Tuesday, January 31st, 2012I received an email this morning from Classmates.com informing me that my high school yearbook had been scanned and placed online.
“Preview this Garden City High School yearbook—for free!” the email exclaimed. “Memory Lane has the world’s largest collection of digitized yearbooks—covering more than 30 million people—with thousands of new books added weekly.”
Pretty cool, I thought. After all, I was the editor of my high school yearbook (don’t even get me started on why the portraits suck so bad; it’s a long story and a sore point to this day), so a stroll down Memory Lane with my morning coffee sounded like a good idea.

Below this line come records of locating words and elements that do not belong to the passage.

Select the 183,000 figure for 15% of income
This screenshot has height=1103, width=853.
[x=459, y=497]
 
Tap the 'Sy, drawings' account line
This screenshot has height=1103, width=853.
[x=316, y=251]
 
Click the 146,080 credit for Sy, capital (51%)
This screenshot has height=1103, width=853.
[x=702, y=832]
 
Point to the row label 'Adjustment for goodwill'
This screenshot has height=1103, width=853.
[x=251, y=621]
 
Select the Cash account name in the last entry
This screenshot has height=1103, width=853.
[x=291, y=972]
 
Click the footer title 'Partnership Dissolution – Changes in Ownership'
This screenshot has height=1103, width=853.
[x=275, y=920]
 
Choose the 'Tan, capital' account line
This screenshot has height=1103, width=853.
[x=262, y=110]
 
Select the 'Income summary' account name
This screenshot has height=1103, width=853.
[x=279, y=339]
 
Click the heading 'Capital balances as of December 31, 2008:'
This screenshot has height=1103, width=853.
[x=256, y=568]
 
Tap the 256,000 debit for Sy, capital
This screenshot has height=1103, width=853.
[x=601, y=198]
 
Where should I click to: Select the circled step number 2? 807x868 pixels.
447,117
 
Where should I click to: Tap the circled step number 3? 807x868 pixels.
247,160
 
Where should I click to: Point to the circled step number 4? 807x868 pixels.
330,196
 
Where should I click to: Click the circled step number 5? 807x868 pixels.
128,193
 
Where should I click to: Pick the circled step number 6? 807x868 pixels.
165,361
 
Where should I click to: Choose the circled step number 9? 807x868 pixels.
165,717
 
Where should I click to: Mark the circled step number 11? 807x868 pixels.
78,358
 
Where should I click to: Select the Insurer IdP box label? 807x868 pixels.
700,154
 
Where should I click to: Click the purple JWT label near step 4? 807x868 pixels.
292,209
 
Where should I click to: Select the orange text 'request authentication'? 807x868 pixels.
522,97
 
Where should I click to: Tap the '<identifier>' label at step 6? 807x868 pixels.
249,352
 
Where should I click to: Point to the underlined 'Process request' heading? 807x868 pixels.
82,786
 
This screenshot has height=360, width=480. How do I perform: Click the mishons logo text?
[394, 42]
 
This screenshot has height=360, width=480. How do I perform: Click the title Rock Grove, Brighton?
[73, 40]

DANGER, WILL ROBINSON: The first page I viewed had handwriting on it. So did the second. Not only is Classmates.com scanning yearbooks, they’re scanning yearbooks that have had personal messages inscribed in them.
Not good.
It’s bad enough that people’s high school hair and eyeglasses are being scanned and placed online, but those personal messages are—well, personal. Of course, it would be no problem if Classmates.com received permission from everyone who wrote those messages to scan and post them for the world to see, but obviously they didn’t.
And when 30 million people and thousands of new books added weekly are involved, you can bet there’s some profoundly embarrassing material in those inscriptions.
Oh, and by the way: We’re talking about minors, too.
Prediction: It’s only a matter of time before Classmates.com gets sued for this. If I were in their shoes, I’d seriously rethink this yearbook-scanning strategy. Meanwhile, I’m glad it’s the Garden City High School drama teacher and not my prom date who sold their yearbook to Classmates.com.